• [PAGE EXCERPT]:
————
Good hygiene in the cubicle is critical at this time of year. Cows will soon be springing up to calve, which means the udder will begin to fill up with colostrum. The key period is two weeks before calving.
Clean, dry cubicle beds are an essential requirement during the two weeks before calving and, indeed, for the length of time the calved cow remains indoors. Mastitis is the enemy here and good hygiene is required to keep it at bay.
If cows calve down with mastitis, several areas need to be assessed. Firstly, was the drying-off process carried out correctly? Was a long-acting tube used? Was a teat sealer used? Dry cow tubes may have lost their ability to protect the udder in the past two weeks before calving.
One other group of animals -- in-calf heifers -- are about to calve down during this period and they have no outside protection at all from any pathogens in the immediate environment.
In-calf heifers don't have the protection of teat sealers when the udder begins to bag up. Therefore, hygiene needs to be at a high level during this time.
Cows calving down with mastitis are a sure sign that all was not well with hygiene, either on the cubicle bed or the passage way, directly behind the cubicle in the two weeks prior to calving.
The number of clinical cases of mastitis that occur in the first month of calving is a good indicator of how hygiene standards are. The benchmark is five clinical cases of mastitis for every 100 cows during this period.
What hygiene programme should one have to ensure diseases such as mastitis are kept to the minimum?
Let's look at the operation of scrapers first. At Curtin's Farm in Moorepark, the scrapers only run four times a day. However, some dairy farmers I spoke to say they run them for at least six times a day and maybe even eight times a day.
One farmer uses the following times for operating scrapers:
These seven times ensure that a cow's feet will be clean and minimise the amount of dung they will take up onto the cubicle beds.
————
• [ENTRIES SUPPLIED]:
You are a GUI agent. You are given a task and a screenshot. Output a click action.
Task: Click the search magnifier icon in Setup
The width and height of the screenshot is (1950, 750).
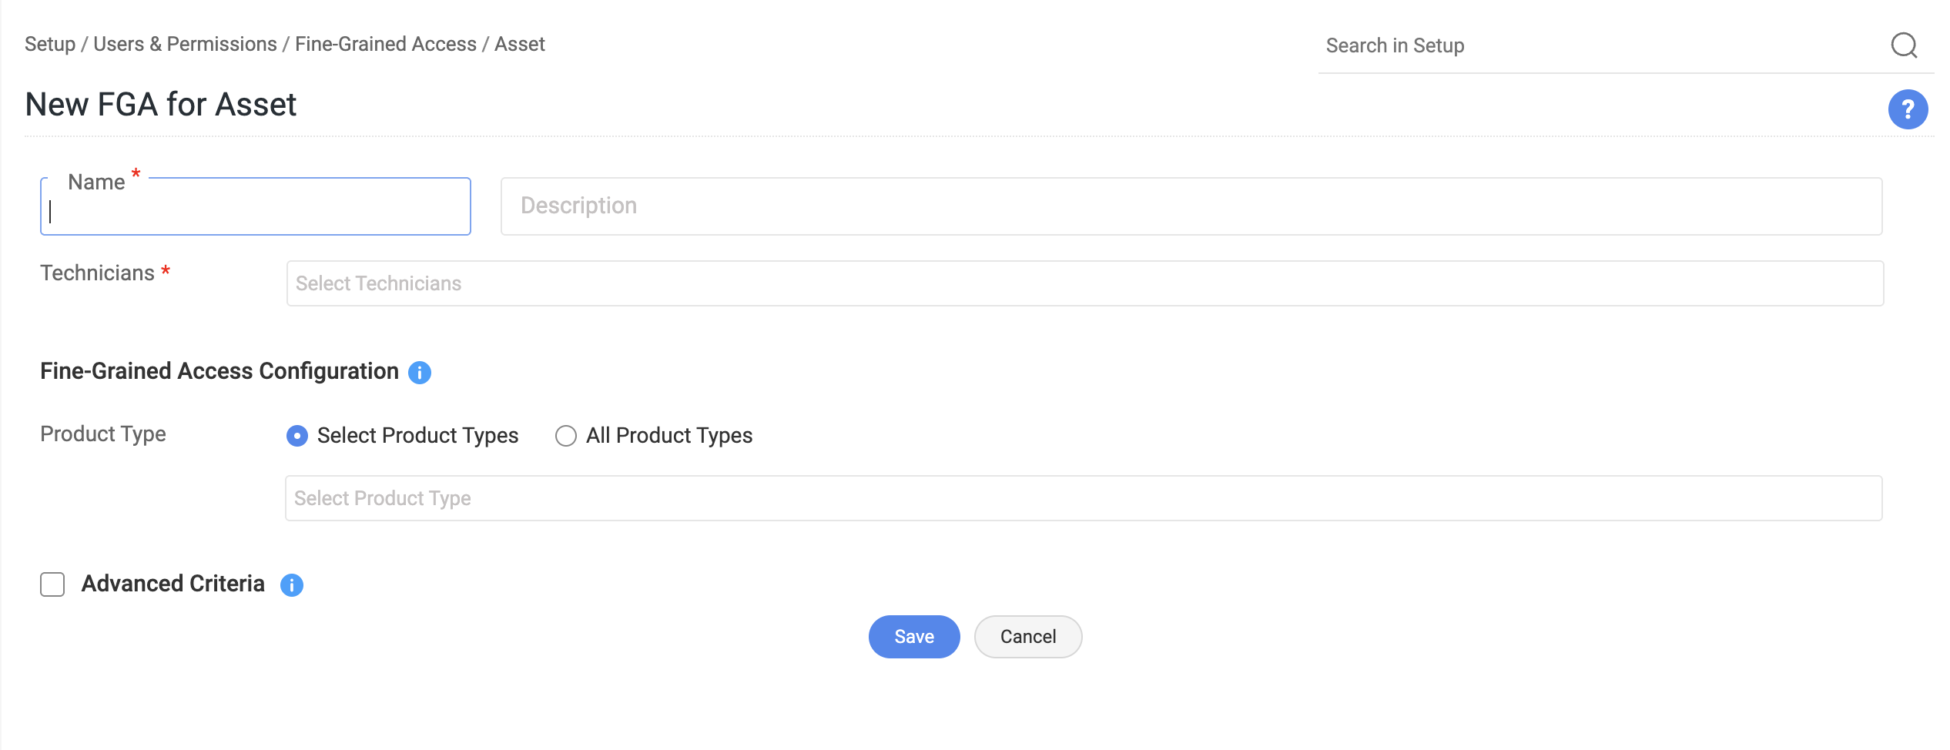coord(1904,45)
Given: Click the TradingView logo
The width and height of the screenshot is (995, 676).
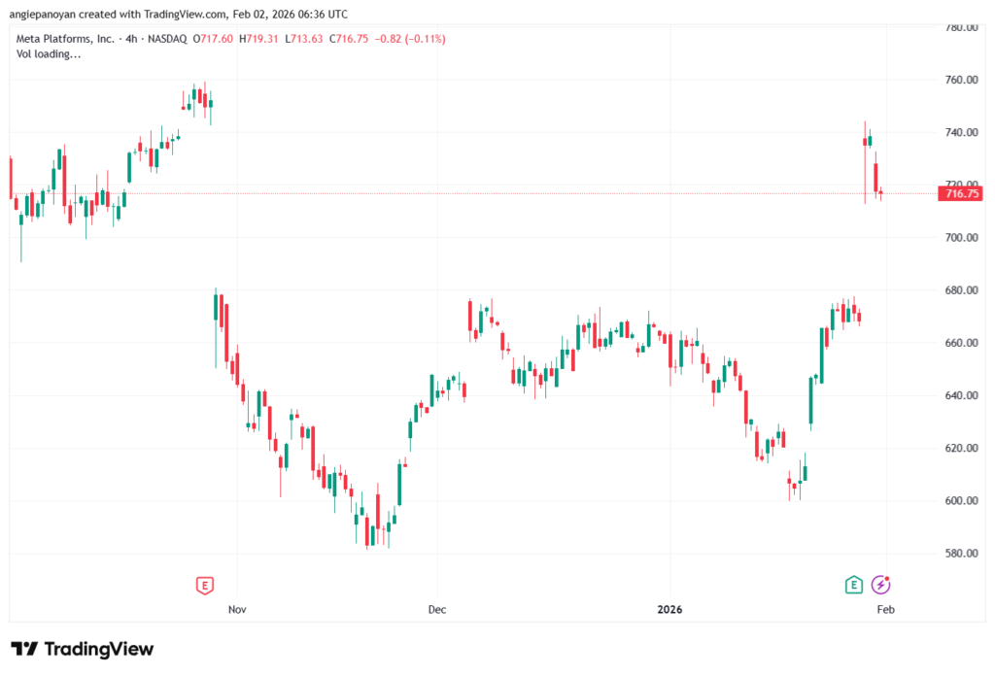Looking at the screenshot, I should (x=83, y=649).
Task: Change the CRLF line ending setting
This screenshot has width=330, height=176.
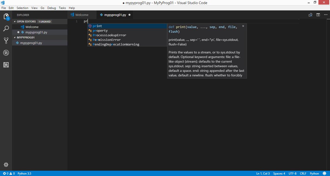Action: (x=303, y=174)
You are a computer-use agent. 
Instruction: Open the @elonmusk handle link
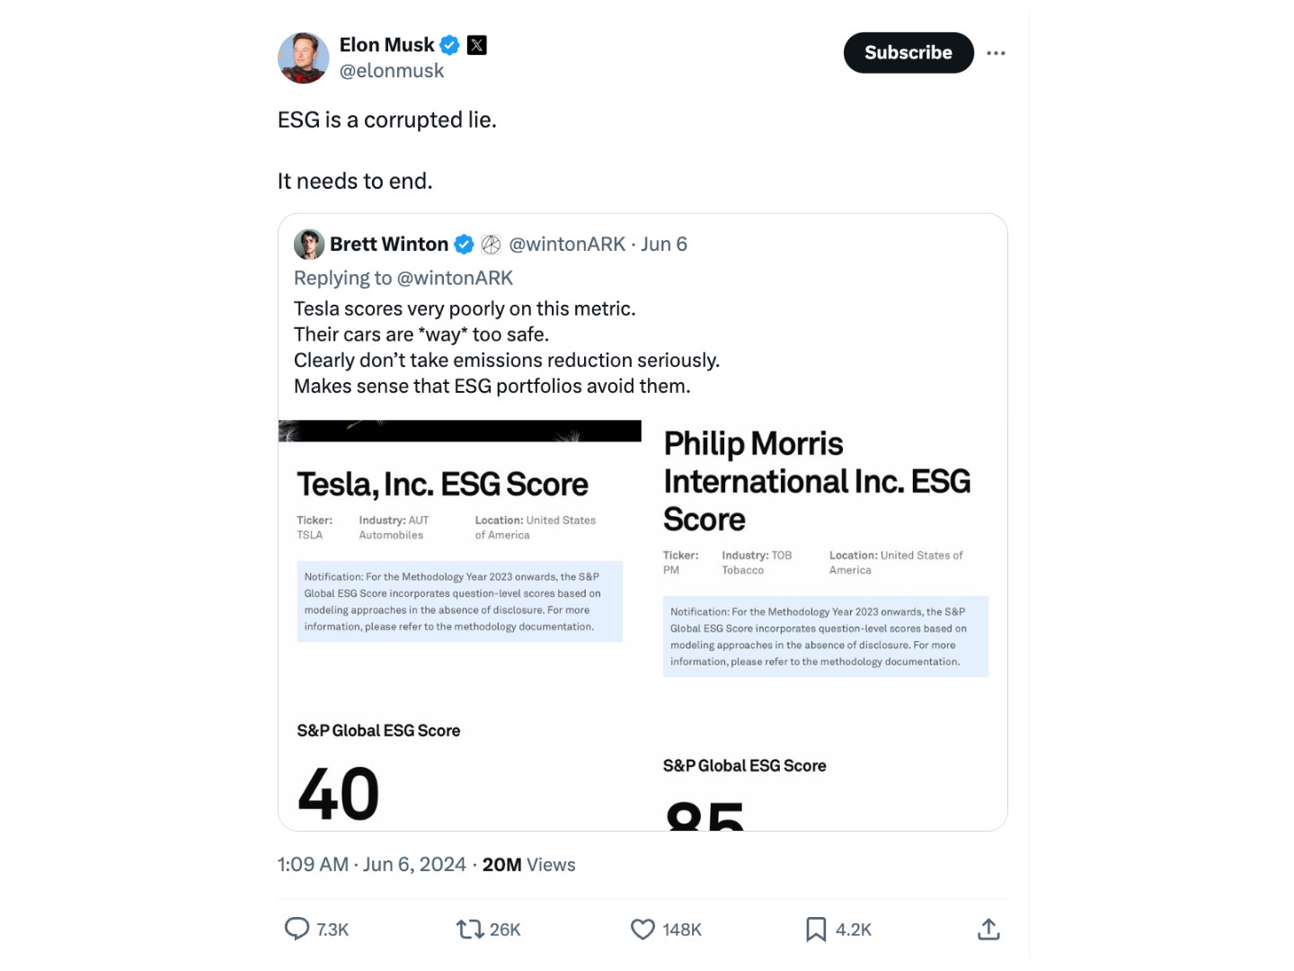[392, 71]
————
• [PARTS OF THE EXERCISE]:
1 > Answer the following questions using the passage on cubicle hygiene before calving.
(a) What is the key period for cubicle hygiene in relation to calving?
(b) What is the benchmark for clinical cases of mastitis in the first month of calving?
(c) How many times a day do the scrapers run at Curtin's Farm in Moorepark?
2 > Rewrite as a bulleted list the paragraph of the passage on cubicle hygiene before calving that begins "If cows calve down with mastitis," keeping its main facts.
3 > Print the part of the passage on cubicle hygiene before calving that starts at "Cows calving down" and ends at "prior to calving.".

• [ACTIVITY ANSWERS]:
1 >
(a) The two weeks before calving.
(b) Five clinical cases of mastitis for every 100 cows.
(c) Four times a day.

2 >
When cows calve down with mastitis, assess several areas:
- Whether the drying-off process was carried out correctly
- Whether a long-acting tube was used
- Whether a teat sealer was used
- Whether dry cow tubes lost their ability to protect the udder in the two weeks before calving

3 >
Cows calving down with mastitis are a sure sign that all was not well with hygiene, either on the cubicle bed or the passage way, directly behind the cubicle in the two weeks prior to calving.